Table 3 Experimental Design

Table 4 Experimental Procedure

The following week there are no lectures, and students are asked to practice with the techniques. For this purpose, they are given 3 small programs in C (that contain faults), and are asked to apply a given technique on each program (all students apply the same technique on the same training program). The performance on these exercises is used for grading purposes. The other three are experiment execution weeks. Each experiment execution session takes place once a week (Fridays) and lasts four hours.

\ This is equivalent to there being no time limit, as participants can complete the task in less time. Therefore, experiment execution takes 12 hours (4 hours/session x 1 session/week x 3 weeks). Training sessions take place during lecture hours and experiment execution sessions take place during laboratory hours. Those weeks in which there are lectures, there is no laboratory and vice versa. The time used for the controlled experiment is the corresponding one assigned to the course in which the study is embedded.

\ No extra time is used. In each session, participants apply the techniques and, for equivalence partitioning and branch testing, run test cases too. They report application of technique, and generated test cases and failures (for the testing techniques) or faults (for the code review technique). At the end of the last experiment execution session (after applying the last technique), participants are surveyed about their perceptions of the techniques that they applied. They must return their answer before the following Monday, to guarantee that they remember as much as possible about the tasks performed.

2.5 Experimental Objects

Program is a blocking variable. It is not a factor, because the goal of the experiment is not to study the programs, but the code evaluation techniques. However, it is a blocking variable, because we are aware that programs could be influencing results. The experiment has been designed to cancel out the influence of programs. Every participant applies each technique in a different program, and each technique is applied on different programs (by different participants). Additionally, the program by technique interaction is later analysed. The experiment uses three similar programs, written in C (used in other empirical studies about testing techniques like the ones performed by Kamsties & Lott [29] or Roper et al. [46]):

cmdline: parser that reads the input line and outputs a summary of its contents. It has 239 executable LOC and a cyclomatic complexity of 37.

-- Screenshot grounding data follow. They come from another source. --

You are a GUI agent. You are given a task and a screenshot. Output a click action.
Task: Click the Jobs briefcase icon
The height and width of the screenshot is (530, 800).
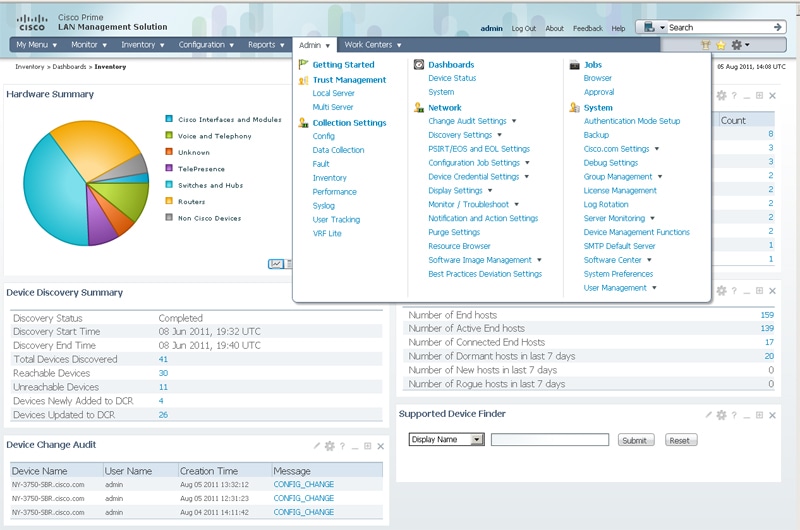[574, 65]
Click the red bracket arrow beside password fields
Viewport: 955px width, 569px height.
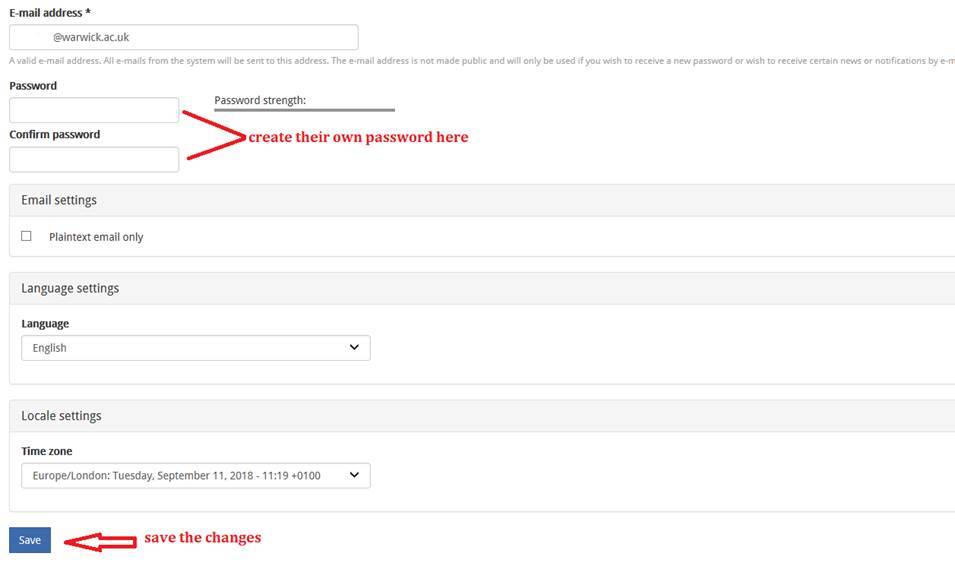pyautogui.click(x=213, y=135)
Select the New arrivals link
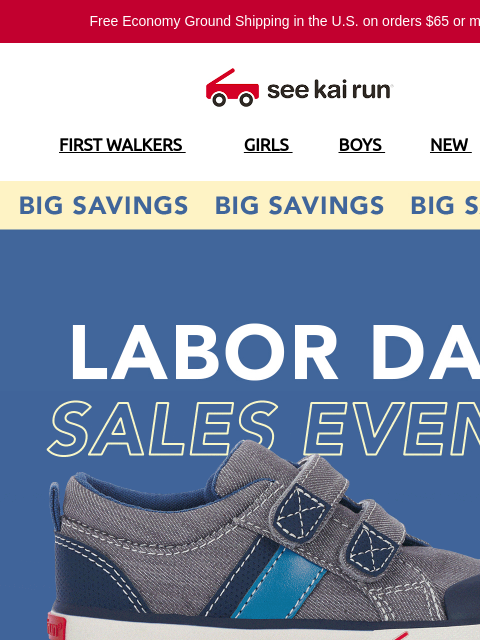Viewport: 480px width, 640px height. [x=451, y=145]
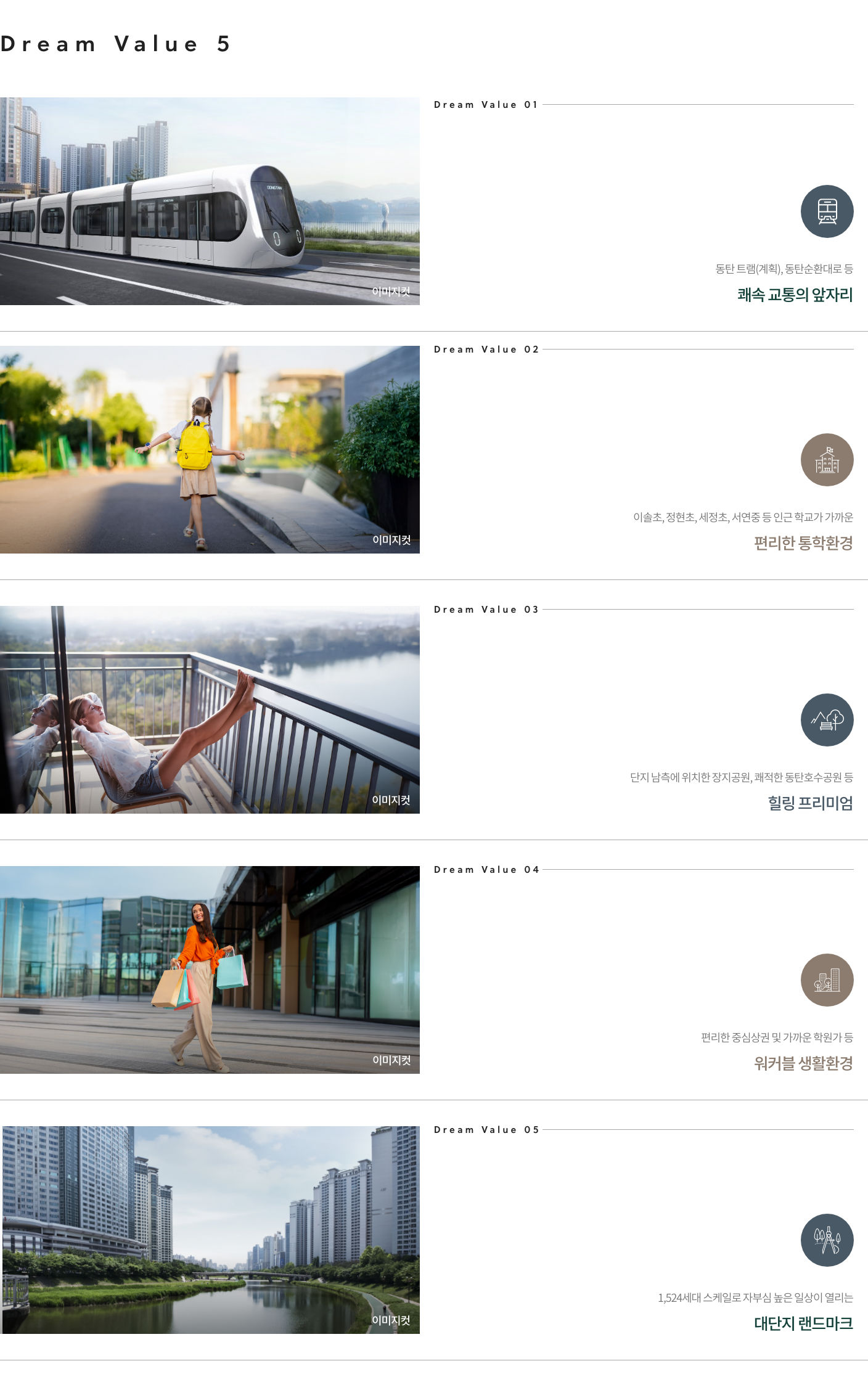Viewport: 868px width, 1390px height.
Task: Click the mountain and tree park icon
Action: click(x=827, y=720)
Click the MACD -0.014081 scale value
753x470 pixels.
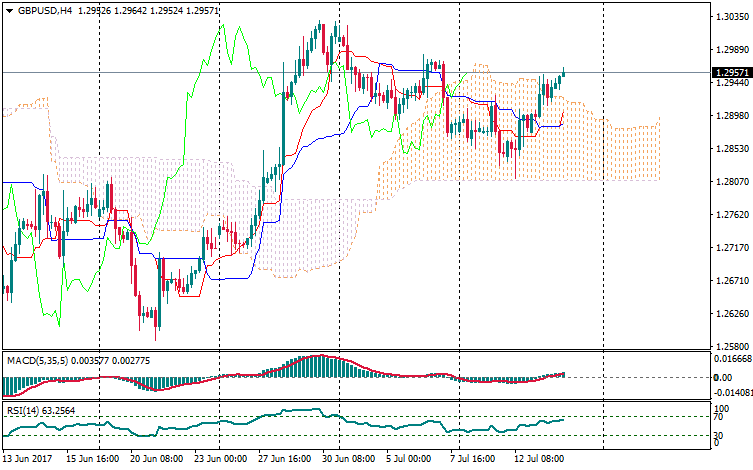click(x=730, y=393)

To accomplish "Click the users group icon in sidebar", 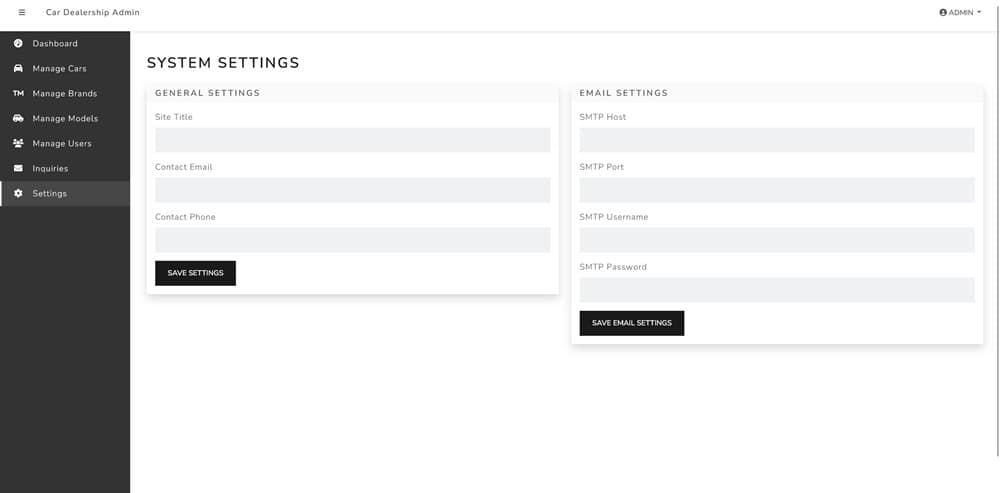I will pyautogui.click(x=18, y=144).
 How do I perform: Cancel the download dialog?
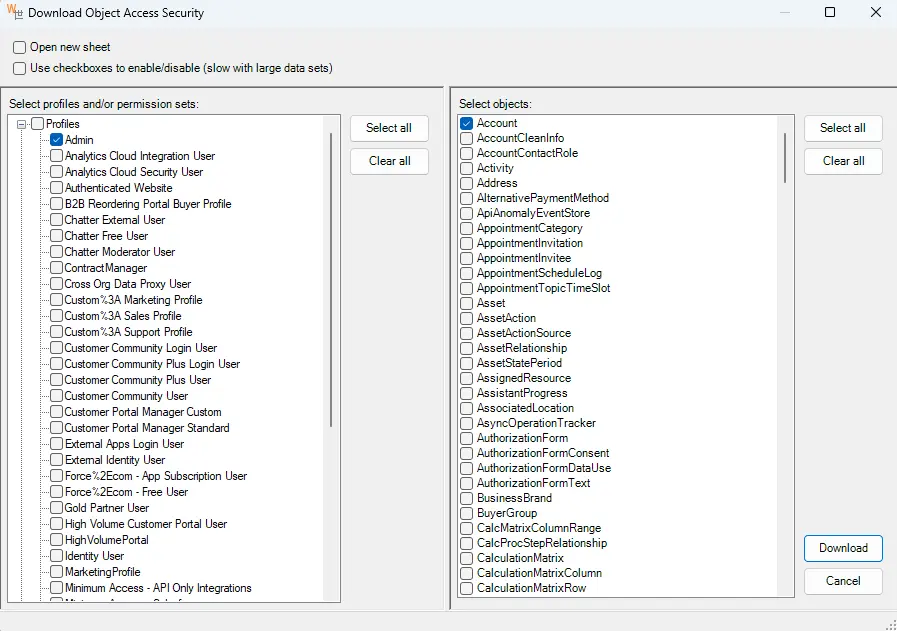842,581
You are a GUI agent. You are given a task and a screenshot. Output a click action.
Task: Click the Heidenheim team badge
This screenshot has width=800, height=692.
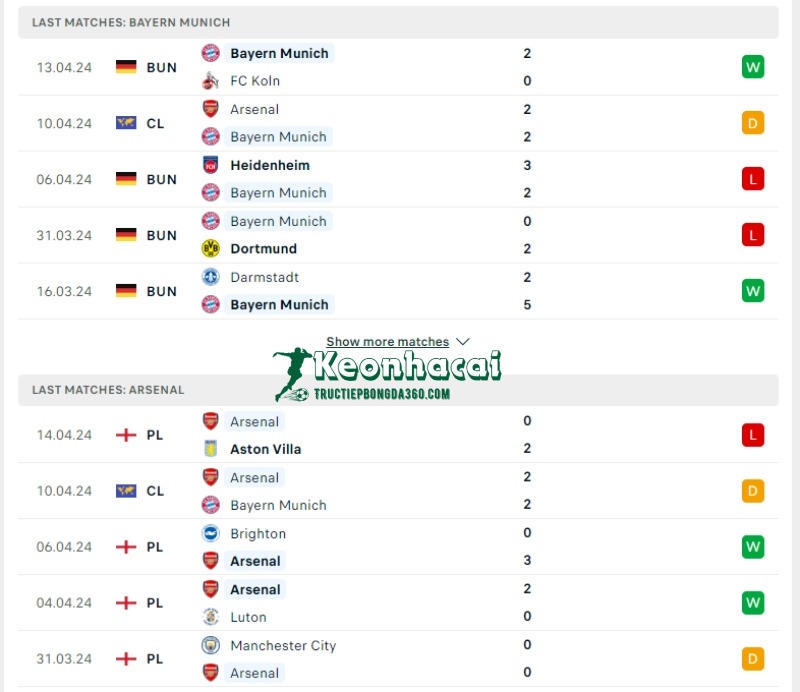pos(211,165)
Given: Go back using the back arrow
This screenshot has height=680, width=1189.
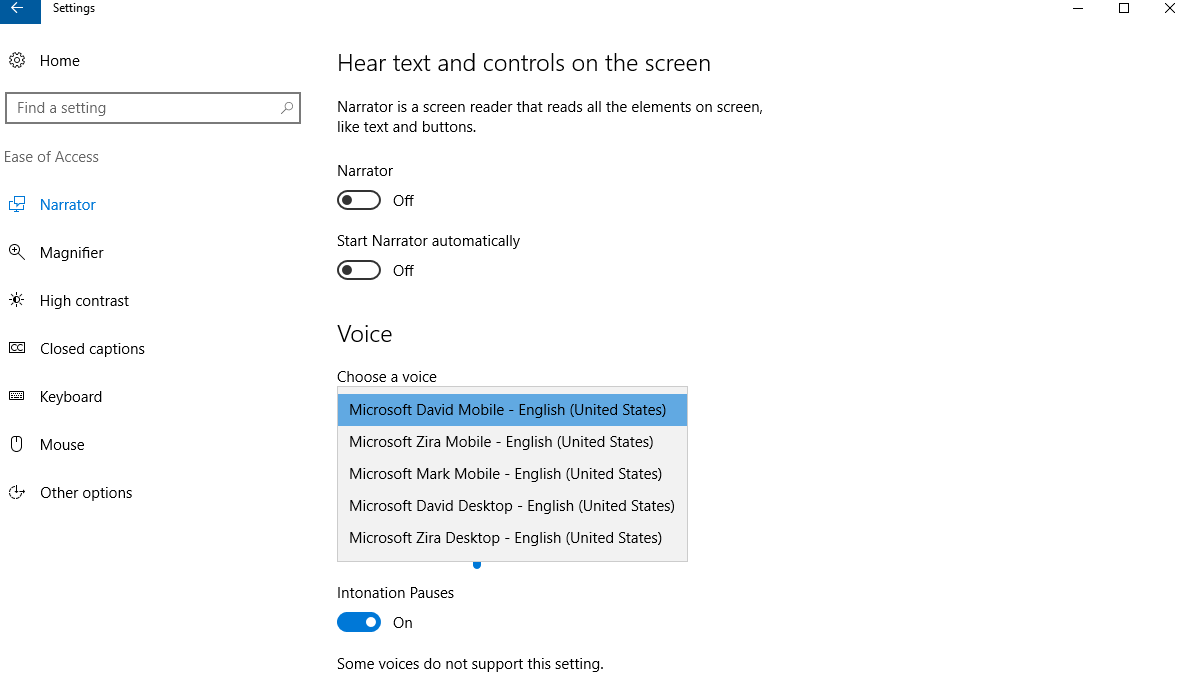Looking at the screenshot, I should pyautogui.click(x=17, y=9).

nametbl: implementation of the data structure and operations of a symbol table. It has 230 executable LOC and a cyclomatic complexity of 27.

ntree: implementation of the data structure and operations of an n-ary tree. It has 215 executable LOC and a cyclomatic complexity of 31.

\ Appendix A shows a complete listing of the metrics gathered by the PREST4 tool [32] on the correct programs (before faults were injected). Although the purpose of the programs is different, we can see that most of the metrics obtained by PREST are quite similar, except Halstead metrics, which are greater for ntree. At the same time, cmdline is slightly larger and more complex than the other two.

\ Each program has been seeded with seven faults (some, but not all, are the same faults as used in previous experiments run on these programs), and there are 2 versions of each faulty program. All faults are conceptually the same in all programs (eg., a variable initialisation is missing). Some faults occurred naturally when the programs were coded, whereas others are typical programming faults. All faults:

– Cause observable failures. – Can be detected by all techniques.

– Are chosen so that the programs fail only on some inputs. – No fault conceals another5 .

– There is a one-to-one correspondence between faults and failures.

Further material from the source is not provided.